California’s Teacher Supply in 15 Charts

If you follow me on Twitter you probably know that I’ve been sifting through many years of reports from the California Department of Education and the Commission on Teacher Credentialing to learn about California’s supply of teachers. Since I’ve been generating a number of charts, I thought I’d put them all together in one place.

First, for some context, here’s California’s K-12 student enrollment. Between the 1997-98 and 2004-05 school years, student enrollment increased by about 10% and has been roughly flat since. There are now approximately 6.2 million students in California’s K-12 system.


California hired more teachers as enrollment grew, and eventually cut back right around the time of the recession. Last year there were roughly 295,000 teachers in California’s public schools.


As enrollment and hiring has ebbed and flowed, the ratio of students to teachers in California has oscillated between 20-22.


At the same time, student demographics in California have changed substantially, with the proportion of white students steadily falling while Hispanic/Latino students became a majority.


Teacher demographics in California have changed somewhat as well, with white teachers becoming somewhat less common and Hispanic/Latino teachers somewhat more common.


The teaching force in California nevertheless remains much less diverse than the student population. Today there are roughly 8 white students for every white teacher in the state. That compares to 35 black students per black teacher (about the same as for Asian students & teachers) and 63 Hispanic students per Hispanic teacher.


Shifting gears to the size of the new teacher supply in California, the first and most striking fact is that the number of new credentials issued in California has fallen for each of the 10 most recent years for which data are available. The 14,810 credentials issued in 2013-14 represent a drop from the high in 2003-04 of 53%. This includes traditionally-certified teachers, teachers in intern programs (like Teach for America) and teachers converting their credentials from other states.


(I recently heard Linda Darling-Hammond say that enrollment in teacher preparation programs has climbed recently. She is in a position to know, but the next round of enrollment numbers probably won’t be public until October, and new credentialing numbers may not be available until April or so.)

The 14,810 credentials issued in 2013-14 is equivalent to 5.1% of the existing teaching force that year. That is the lowest level since at least 1997-98.


As is often the case in education, overall numbers can mask a lot of variation. If we break down credentials into three broad categories – multiple subject (elementary), single subject (secondary), and specialist (special education) – we can see that the vast majority of the drop is attributable to fewer elementary teachers becoming certified, with multiple subject credentials falling by 2/3 since 2003-04. Over the same time period new single subject credentials are down by about 40% and special education credentials are down by about 10%.

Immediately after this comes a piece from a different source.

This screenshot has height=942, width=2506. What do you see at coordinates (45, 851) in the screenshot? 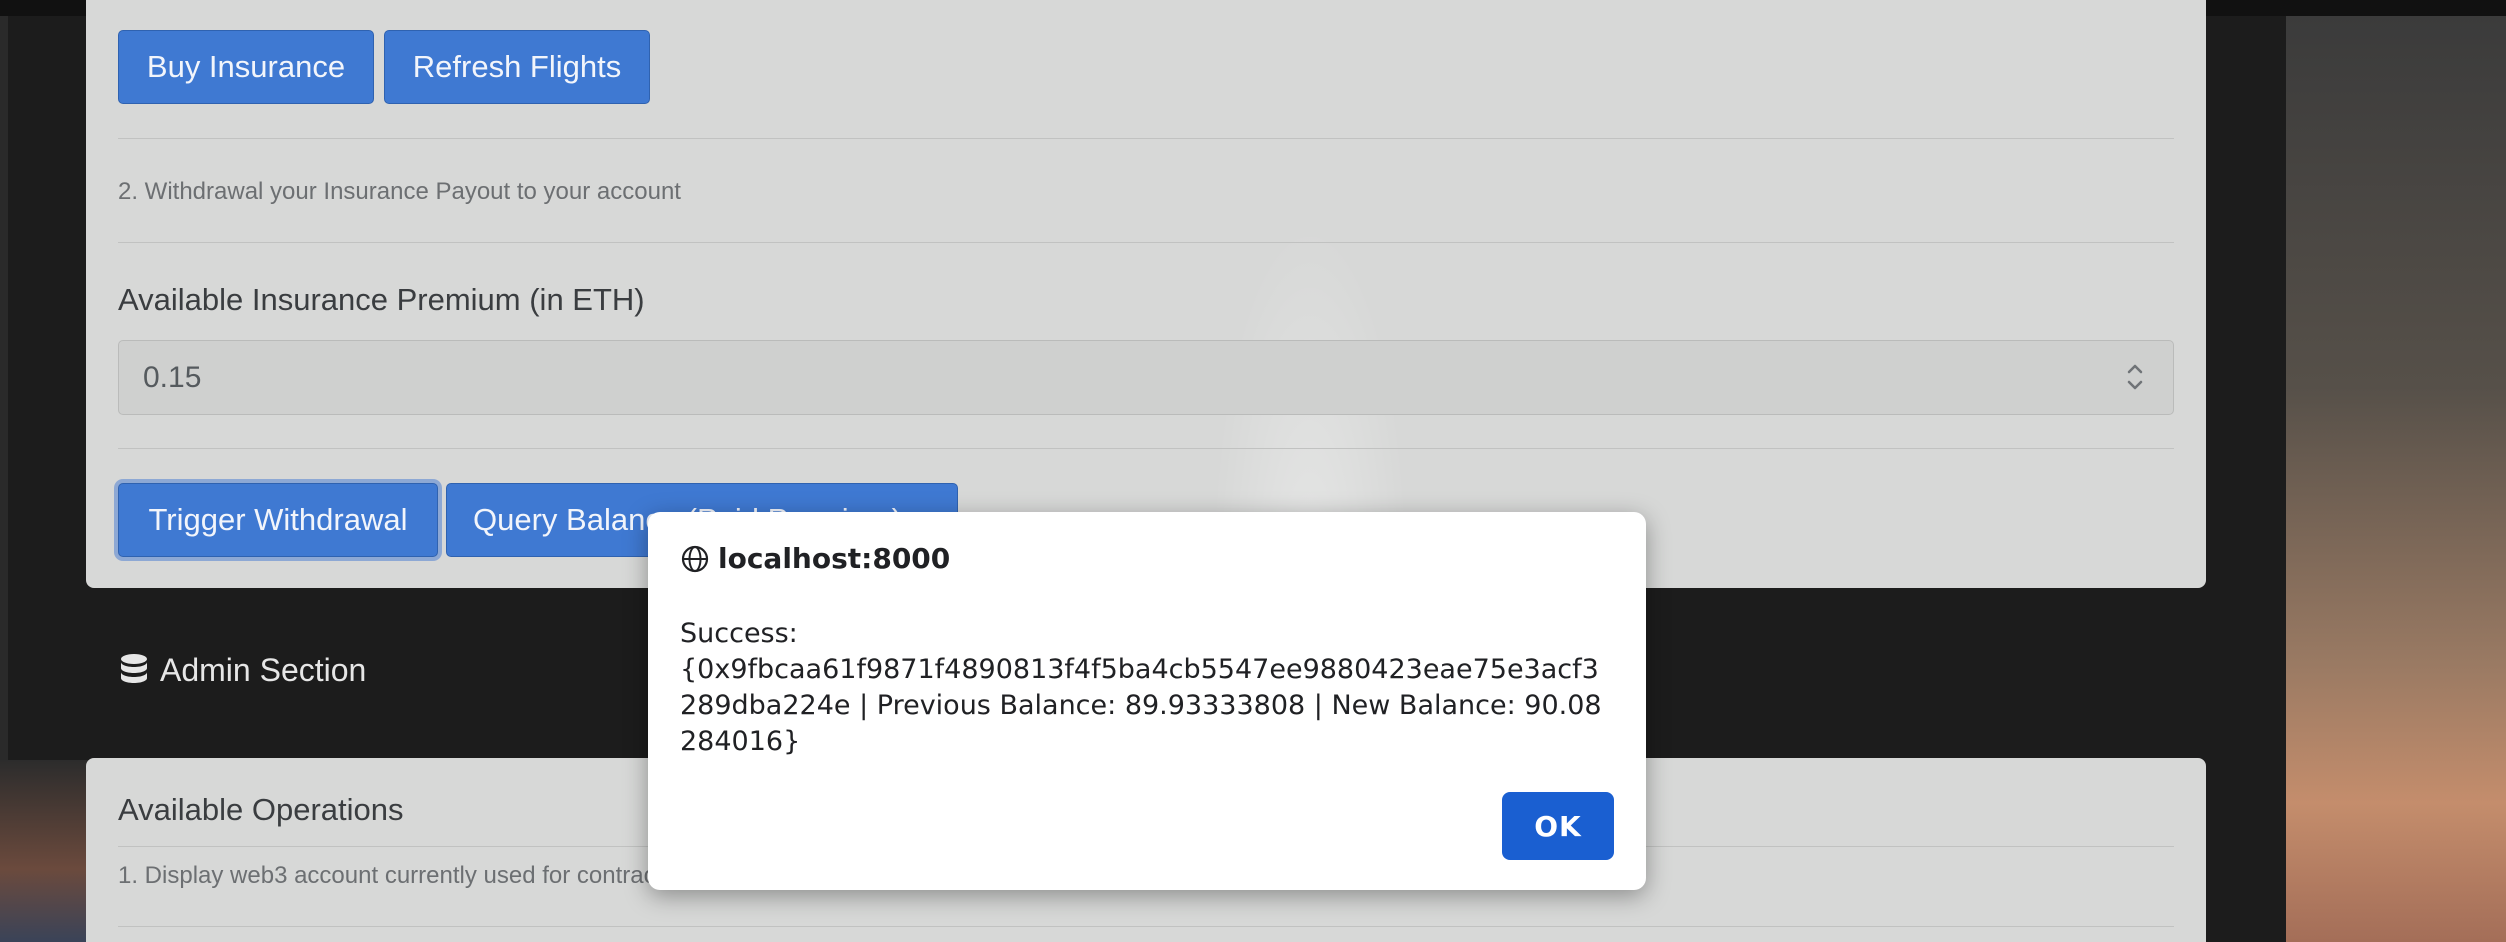
I see `background-image-bottom-left` at bounding box center [45, 851].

Of course, some of these categories can be broken down further still, as single subject and specialist credentials come with “authorizations” to teach specific subjects or students with specific special needs. This gets somewhat trickier with the data currently available to me, which doesn’t track intern credentials by authorization until 2007-08. If we restrict ourselves to the last seven years – when intern credentials can be included in the totals –  it turns out that, at least recently, credentialing declines have been broadly similar across many common credential types. (I’ve indexed all values to 2007-08 so that the large number of elementary credentials doesn’t stretch the y axis.)


This is not to say there aren’t exceptions and variation. If we look at all four categories of science credentials, for example, we can see that, at least over the last seven years, chemistry and physics credentials have not declined as much (proportionally) as biology and geosciences credentials.


Is the decline in new teachers putting pressure on schools as they hire staff? It’s very hard to generalize, particularly in a state as large as California, but one way to see if schools are experiencing supply constraints is to see how many teaching permits they are receiving from the state. There are various kinds of teaching permits, and California has changed its permit requirements over the years, but in general permits allow schools to hire teachers who are not fully credentialed in a given subject area provided that they (the school) can demonstrate that they have made an effort to find fully credentialed candidates.

California reports the number of teaching permits issued by subject area each year, and we can see that while permits for common subject area authorizations declined and almost vanished after the turn of the century, they have ticked back up in recent years.


While still low in historical terms, various types of teaching permits and waivers (a rarer and more extreme type of credentialing exemption) increased between 29% and 51% last year. This may indicate that schools are having a harder time finding fully credentialed candidates to hire.

This perhaps should not be surprising since schools in California have been increasing their hiring recently, even as the number of newly-issued credentials continues to drop. Each year schools provide the state with estimates of how many teachers they will need to hire the following year. These are likely only very crude estimates of the actual number of teachers who will be hired and the number of new teachers who will be required, but it is illustrative to consider trends.


If California is going to need to certify more teachers, it is helpful to know where the state’s teachers come from. Historically, the vast majority of teachers have been prepared by programs in the California State University system or at private schools. (University system figures include both their traditional and intern programs.)


However, as we can see the relative importance of each source has changed somewhat over the years, with teachers increasingly likely to be prepared out of state or in University of California schools. This is largely because enrollment at CSU and private schools has dropped dramatically.


Hopefully I’ll have a chance to update these charts as new reports come out in the future.